3.1.3 Hierarchical-Kriging model
The difference between Hierarchical-Kriging and basic Kriging is that Hierarchical-Kriging adopts multi-layer basic Kriging structure [1, 15]. Hierarchical-Kriging allows the output of the first layer to be the global approximate reference of the second layer, the second layer to be the global approximate reference of the third layer, and so on. Hierarchical-Kriging has a very great advantage in practical applications to make full use of the sample information [16, 17]. Basic Kriging is too sensitive to the noise of training samples and requires high reliability of training samples, while it is easy to overfit training samples with low reliability.
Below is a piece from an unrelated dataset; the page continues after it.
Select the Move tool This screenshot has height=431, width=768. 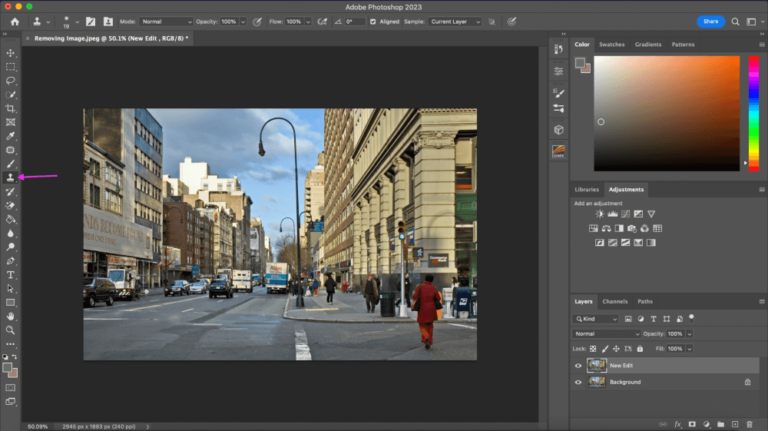11,53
However, Hierarchical-Kriging adopts a Hierarchical strategy, training the first layer with samples of low confidence and the second layer with samples of high confidence, so as to fully explore the potential of training samples. Take Hierarchical-Kriging with two layers as an example:
To construct two-layer Kriging, the first layer Kriging should be constructed with low confidence training sample points.
$${y}_{1\text{f}}\left({x}\right)={\beta }_{1\text{f}}+{z}_{1\text{f}}\left({x}\right)$$
18
The polynomial in the model of the first layer is a constant, because the reliability of the training sample is low, it is easy to fit the noise with the polynomial of higher order, resulting in the decline of the prediction accuracy of the final model.
$${\stackrel{\prime }{y}}_{1\text{f}}\left({x}\right)={\beta }_{1\text{f}}+{{r}}_{1\text{f}}^{T}\left({x}\right){\mathbf{R}}_{1\text{f}}^{-1}\left({\mathbf{y}}_{1\text{f}}-{\beta }_{1\text{f}}1\right)$$
19
Where \({\beta }_{1\text{f}}={\left({1}^{T}{\mathbf{R}}_{1\text{f}}^{-1}1\right)}^{-1}{1}^{T}{\mathbf{R}}_{1\text{f}}^{-1}{\mathbf{y}}_{1\text{f}}\),\({\mathbf{R}}_{1\text{f}}\in {\mathbb{ℝ}}^{{n}_{1\text{f}}\times {n}_{1\text{f}}}\)༌\(1\in {\mathbb{ℝ}}^{{n}_{1\text{f}}}\)༌\({{r}}_{1\text{f}}\in {\mathbb{ℝ}}^{{n}_{1\text{f}}}\). This is the first l, yer through, he res, lt of the training sample points out.
The second layer structure is constructed on the basis of the first layer, and the high reliability sample points are used to train the second layer.
$${y}_{2\text{f}}\left({x}\right)=\beta {\stackrel{\prime }{y}}_{1\text{f}}\left({x}\right)+z\left({x}\right)$$
20
Using the same derivation as the first level, it can be derived that:
$${\stackrel{\prime }{y}}_{2\text{f}}\left({x}\right)=\beta {\stackrel{\prime }{y}}_{1\text{f}}\left({x}\right)+{{r}}_{2\text{f}}^{T}\left({x}\right){\mathbf{R}}_{2\text{f}}^{-1}\left({\mathbf{y}}_{2\text{f}}-\beta {F}\right)$$
21
Where \({F}={\left[{\stackrel{\prime }{y}}_{1\text{f}}\left({{x}}_{1}\right),\dots ,{\stackrel{\prime }{y}}_{1\text{f}}\left({{x}}_{m}\right)\right]}^{T}\); \({\mathbf{R}}_{2\text{f}}\) and \({{r}}_{2\text{f}}\) are both correlation matrices and correlation vectors composed with high confidence sample points (in the same specific form as basic kriging); \({\mathbf{y}}_{2\text{f}}\) is a vector composed of responses from sample points; \(\beta ={\left({{F}}^{T}{\mathbf{R}}_{2\text{f}}{ }^{-1}{F}\right)}^{-1}{{F}}^{T}{\mathbf{R}}_{2\text{f}}{ }^{-1}{\mathbf{y}}_{2\text{f}}\).